Diving into a Conversation about Kootenay Lake

Diving into a Conversation about Kootenay Lake

Kootenay Lake is renowned as being a hub for a vast array of water activities including paddle boarding, kayaking, canoeing, sailing, windsurfing, and fishing, but did you know that it is also a sought after diving destination? Resident diver, Bruce Morrison, has been diving since 2008 and is familiar with the local nuances of plunging below the surface of Kootenay Lake. Follow along as we interview Bruce and he tells us about his adventures in the cool, magical waters of Kootenay Lake.

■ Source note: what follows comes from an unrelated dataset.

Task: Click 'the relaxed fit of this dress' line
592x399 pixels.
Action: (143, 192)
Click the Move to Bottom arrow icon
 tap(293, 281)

Shipwrecks & Their ‘Lost’ Cargo

There are numerous shipwrecks located in the depths of Kootenay Lake. Due to the lake being fresh water, as opposed to salt water, wooden structures including ships, rail cars and barges stay intact and are preserved for many years. One example is at Procter Point, home to six boxcars after a barge ran into a storm in 1901. The prudent captain of the Valhalla, pushed the barge to shore to try to save the cargo. However, the cars came off in the water sinking to depths as low as 80 feet. The Tale of the Five Foot Sturgeon There are also some intriguing creatures lurking underwater. Bruce shared his experience of coming face to face with a five foot sturgeon near Procter Point. He revealed how the sturgeon passed within five feet of him and had no concern nor fear of him, it swam by completely unphased. Bruce expressed how he feels fortunate to have spotted sturgeon in their natural environment on multiple occasions. It can be incredibly startling seeing a huge sturgeon appear out of the gloom and swimming directly towards him. However, he is able to appreciate what a unique encounter he has just had… once his heart rate normalises.

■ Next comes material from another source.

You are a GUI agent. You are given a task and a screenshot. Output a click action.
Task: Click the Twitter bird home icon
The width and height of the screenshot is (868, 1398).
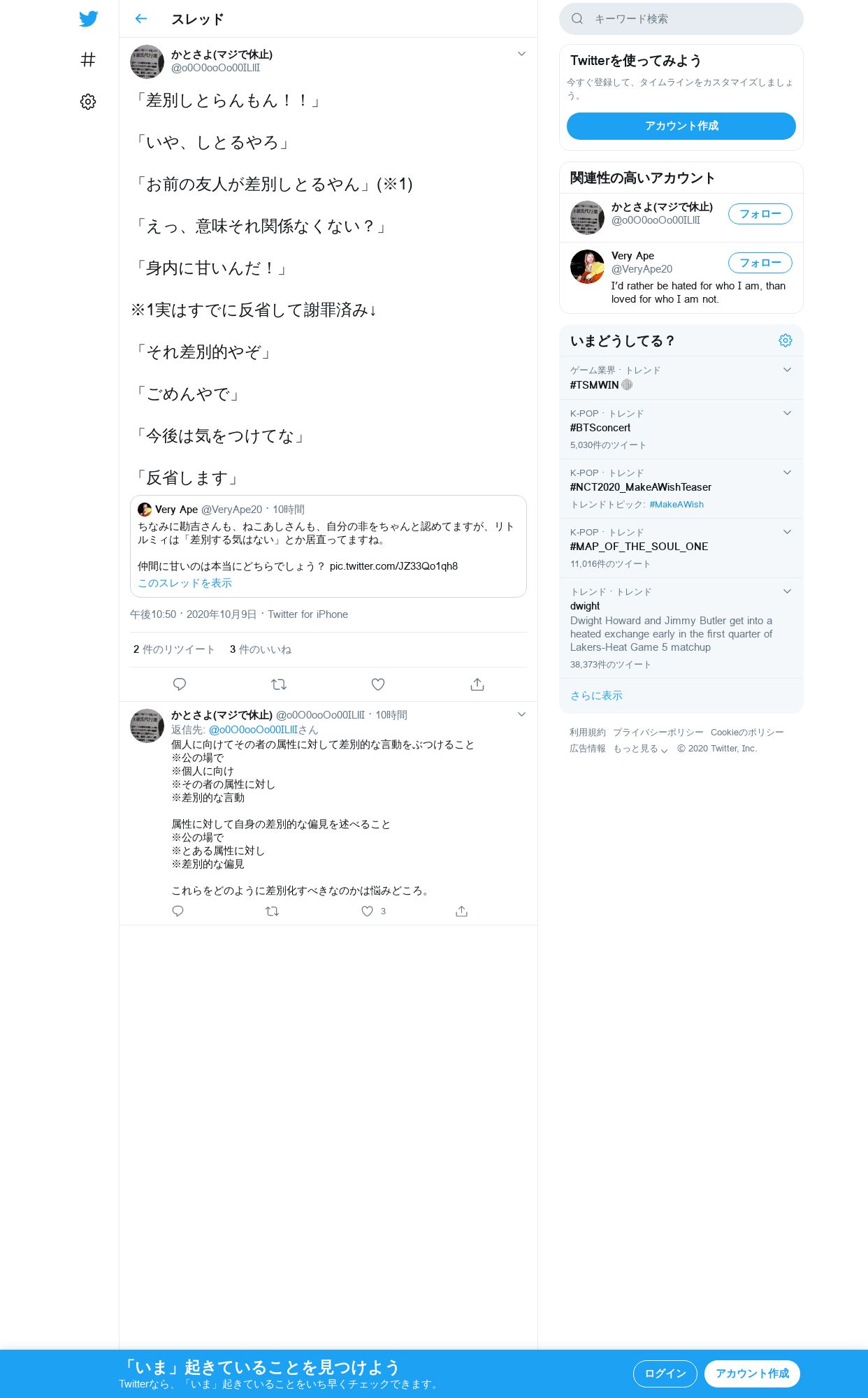(88, 19)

Being Bold & Braving the Cold

Diving enthusiasts don their scuba gear all year round in Kootenay Lake. Bruce’s preferred months for diving are from October to April. These are the chilliest months to dive, however, this is when visibility is at its best. With water temperatures getting as low as 3.8°C you need to have the correct gear if you want to get down and deep. Although not essential, a drysuit is the practical option when diving at these frigid temperatures. In the summer, the lake can warm up to around 20°C but the trade off is impaired visibility which is due to millfoil growth and stream runoff.

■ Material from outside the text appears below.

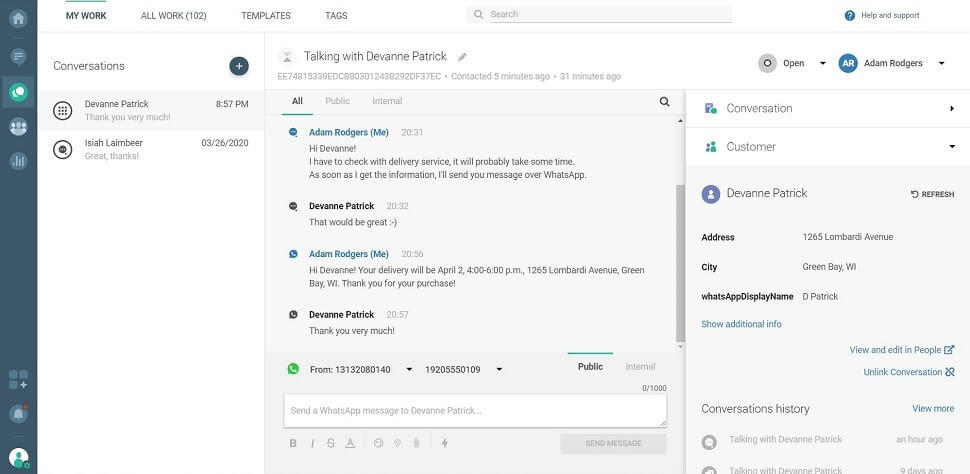Click the notifications bell icon

tap(18, 413)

One Man's Trash is Another Man's Gold

Bruce’s favourite diving spot is the close and convenient SS Ymir wreck located east of the Big Orange Bridge (B.O.B) in Nelson, toward the RCMP station. There is also a unique GeoCache near the site… but there’s a catch. The GeoCache is located down in approximately 52 feet of water. This often drives the serious GeoCachers crazy, because it’s so close to them, yet so inaccessible without scuba gear and training. One day, Bruce pulled out a piece of wood that was covered in muck and was shocked to discover that it was a well rusted Winchester Rifle from the late 50s. You never know what treasures you might find beneath the surface of the lake.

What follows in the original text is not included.